Goal of the exercise>
No line of the records may be dropped; print them all again exactly.

(Entries taken from a collection)
╔══

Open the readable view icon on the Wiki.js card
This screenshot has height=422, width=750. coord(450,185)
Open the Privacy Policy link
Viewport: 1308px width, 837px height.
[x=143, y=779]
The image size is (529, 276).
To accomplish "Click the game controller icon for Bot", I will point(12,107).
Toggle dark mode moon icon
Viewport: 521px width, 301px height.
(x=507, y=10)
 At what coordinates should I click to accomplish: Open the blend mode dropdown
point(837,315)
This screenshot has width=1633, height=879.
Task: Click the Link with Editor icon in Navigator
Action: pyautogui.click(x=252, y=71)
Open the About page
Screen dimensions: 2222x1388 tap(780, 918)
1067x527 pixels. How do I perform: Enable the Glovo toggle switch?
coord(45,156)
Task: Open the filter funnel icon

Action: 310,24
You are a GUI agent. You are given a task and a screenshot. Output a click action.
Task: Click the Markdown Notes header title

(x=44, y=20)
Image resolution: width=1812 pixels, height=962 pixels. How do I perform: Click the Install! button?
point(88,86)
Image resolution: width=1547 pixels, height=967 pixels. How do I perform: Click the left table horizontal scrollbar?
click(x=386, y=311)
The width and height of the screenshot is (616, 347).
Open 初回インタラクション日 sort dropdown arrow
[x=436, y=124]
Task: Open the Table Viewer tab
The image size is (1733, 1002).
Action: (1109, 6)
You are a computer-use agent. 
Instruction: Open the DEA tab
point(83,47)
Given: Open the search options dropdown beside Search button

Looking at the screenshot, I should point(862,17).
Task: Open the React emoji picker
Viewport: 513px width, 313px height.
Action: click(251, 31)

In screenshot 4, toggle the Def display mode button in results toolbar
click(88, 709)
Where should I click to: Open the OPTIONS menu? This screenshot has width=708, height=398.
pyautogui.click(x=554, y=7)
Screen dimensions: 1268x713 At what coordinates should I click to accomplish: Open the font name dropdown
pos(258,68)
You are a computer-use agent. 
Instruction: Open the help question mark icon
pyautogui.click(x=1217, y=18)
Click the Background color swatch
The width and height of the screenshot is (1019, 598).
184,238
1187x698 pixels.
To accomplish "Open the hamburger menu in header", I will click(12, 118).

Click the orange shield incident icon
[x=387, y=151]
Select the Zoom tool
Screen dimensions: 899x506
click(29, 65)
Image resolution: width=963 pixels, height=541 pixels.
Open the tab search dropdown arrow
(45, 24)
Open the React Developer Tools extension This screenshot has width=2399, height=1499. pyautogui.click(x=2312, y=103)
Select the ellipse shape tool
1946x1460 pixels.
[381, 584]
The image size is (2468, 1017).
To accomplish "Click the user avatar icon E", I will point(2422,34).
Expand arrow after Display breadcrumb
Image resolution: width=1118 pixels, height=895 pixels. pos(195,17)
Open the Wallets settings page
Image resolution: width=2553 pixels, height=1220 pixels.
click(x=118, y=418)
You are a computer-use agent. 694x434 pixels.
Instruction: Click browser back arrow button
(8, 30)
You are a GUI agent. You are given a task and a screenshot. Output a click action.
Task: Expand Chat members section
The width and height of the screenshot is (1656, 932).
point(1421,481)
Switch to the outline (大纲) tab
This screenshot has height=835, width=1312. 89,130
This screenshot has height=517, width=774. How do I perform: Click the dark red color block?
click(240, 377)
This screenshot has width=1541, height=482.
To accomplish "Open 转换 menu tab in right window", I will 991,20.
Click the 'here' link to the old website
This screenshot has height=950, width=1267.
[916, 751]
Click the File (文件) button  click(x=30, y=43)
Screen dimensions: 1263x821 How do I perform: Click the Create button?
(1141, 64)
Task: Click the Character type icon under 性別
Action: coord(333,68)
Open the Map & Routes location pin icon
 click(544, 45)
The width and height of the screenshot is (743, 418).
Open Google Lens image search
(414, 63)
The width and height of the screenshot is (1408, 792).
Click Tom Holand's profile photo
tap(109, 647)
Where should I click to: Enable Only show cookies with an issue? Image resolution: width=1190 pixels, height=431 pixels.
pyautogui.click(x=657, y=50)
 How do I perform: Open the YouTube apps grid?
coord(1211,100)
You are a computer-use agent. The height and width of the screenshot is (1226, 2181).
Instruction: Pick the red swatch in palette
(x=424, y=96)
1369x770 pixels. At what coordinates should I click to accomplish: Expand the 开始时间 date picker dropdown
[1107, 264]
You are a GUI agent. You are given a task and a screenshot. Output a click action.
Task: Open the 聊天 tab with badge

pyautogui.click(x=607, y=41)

╚══

Solution>
Open the readable view icon on the Wiki.js card
This screenshot has height=422, width=750. coord(450,185)
Open the Privacy Policy link
Viewport: 1308px width, 837px height.
[x=143, y=779]
The image size is (529, 276).
To accomplish "Click the game controller icon for Bot", I will point(12,107).
Toggle dark mode moon icon
Viewport: 521px width, 301px height.
(x=507, y=10)
 At what coordinates should I click to accomplish: Open the blend mode dropdown
point(837,315)
This screenshot has width=1633, height=879.
Task: Click the Link with Editor icon in Navigator
Action: pyautogui.click(x=252, y=71)
Open the About page
Screen dimensions: 2222x1388 tap(780, 918)
1067x527 pixels. How do I perform: Enable the Glovo toggle switch?
coord(45,156)
Task: Open the filter funnel icon

Action: 310,24
You are a GUI agent. You are given a task and a screenshot. Output a click action.
Task: Click the Markdown Notes header title

(x=44, y=20)
Image resolution: width=1812 pixels, height=962 pixels. How do I perform: Click the Install! button?
point(88,86)
Image resolution: width=1547 pixels, height=967 pixels. How do I perform: Click the left table horizontal scrollbar?
click(x=386, y=311)
The width and height of the screenshot is (616, 347).
Open 初回インタラクション日 sort dropdown arrow
[x=436, y=124]
Task: Open the Table Viewer tab
The image size is (1733, 1002).
Action: (1109, 6)
You are a computer-use agent. 
Instruction: Open the DEA tab
point(83,47)
Given: Open the search options dropdown beside Search button

Looking at the screenshot, I should point(862,17).
Task: Open the React emoji picker
Viewport: 513px width, 313px height.
Action: click(251, 31)

In screenshot 4, toggle the Def display mode button in results toolbar
click(88, 709)
Where should I click to: Open the OPTIONS menu? This screenshot has width=708, height=398.
pyautogui.click(x=554, y=7)
Screen dimensions: 1268x713 At what coordinates should I click to accomplish: Open the font name dropdown
pos(258,68)
You are a computer-use agent. 
Instruction: Open the help question mark icon
pyautogui.click(x=1217, y=18)
Click the Background color swatch
The width and height of the screenshot is (1019, 598).
184,238
1187x698 pixels.
To accomplish "Open the hamburger menu in header", I will click(12, 118).

Click the orange shield incident icon
[x=387, y=151]
Select the Zoom tool
Screen dimensions: 899x506
click(29, 65)
Image resolution: width=963 pixels, height=541 pixels.
Open the tab search dropdown arrow
(45, 24)
Open the React Developer Tools extension This screenshot has width=2399, height=1499. pyautogui.click(x=2312, y=103)
Select the ellipse shape tool
1946x1460 pixels.
[381, 584]
The image size is (2468, 1017).
To accomplish "Click the user avatar icon E", I will point(2422,34).
Expand arrow after Display breadcrumb
Image resolution: width=1118 pixels, height=895 pixels. pos(195,17)
Open the Wallets settings page
Image resolution: width=2553 pixels, height=1220 pixels.
click(x=118, y=418)
You are a computer-use agent. 694x434 pixels.
Instruction: Click browser back arrow button
(8, 30)
You are a GUI agent. You are given a task and a screenshot. Output a click action.
Task: Expand Chat members section
The width and height of the screenshot is (1656, 932).
point(1421,481)
Switch to the outline (大纲) tab
This screenshot has height=835, width=1312. 89,130
This screenshot has height=517, width=774. How do I perform: Click the dark red color block?
click(240, 377)
This screenshot has width=1541, height=482.
To accomplish "Open 转换 menu tab in right window", I will 991,20.
Click the 'here' link to the old website
This screenshot has height=950, width=1267.
[916, 751]
Click the File (文件) button  click(x=30, y=43)
Screen dimensions: 1263x821 How do I perform: Click the Create button?
(1141, 64)
Task: Click the Character type icon under 性別
Action: coord(333,68)
Open the Map & Routes location pin icon
 click(544, 45)
The width and height of the screenshot is (743, 418).
Open Google Lens image search
(414, 63)
The width and height of the screenshot is (1408, 792).
Click Tom Holand's profile photo
tap(109, 647)
Where should I click to: Enable Only show cookies with an issue? Image resolution: width=1190 pixels, height=431 pixels.
pyautogui.click(x=657, y=50)
 How do I perform: Open the YouTube apps grid?
coord(1211,100)
You are a computer-use agent. The height and width of the screenshot is (1226, 2181).
Instruction: Pick the red swatch in palette
(x=424, y=96)
1369x770 pixels. At what coordinates should I click to accomplish: Expand the 开始时间 date picker dropdown
[1107, 264]
You are a GUI agent. You are given a task and a screenshot. Output a click action.
Task: Open the 聊天 tab with badge

pyautogui.click(x=607, y=41)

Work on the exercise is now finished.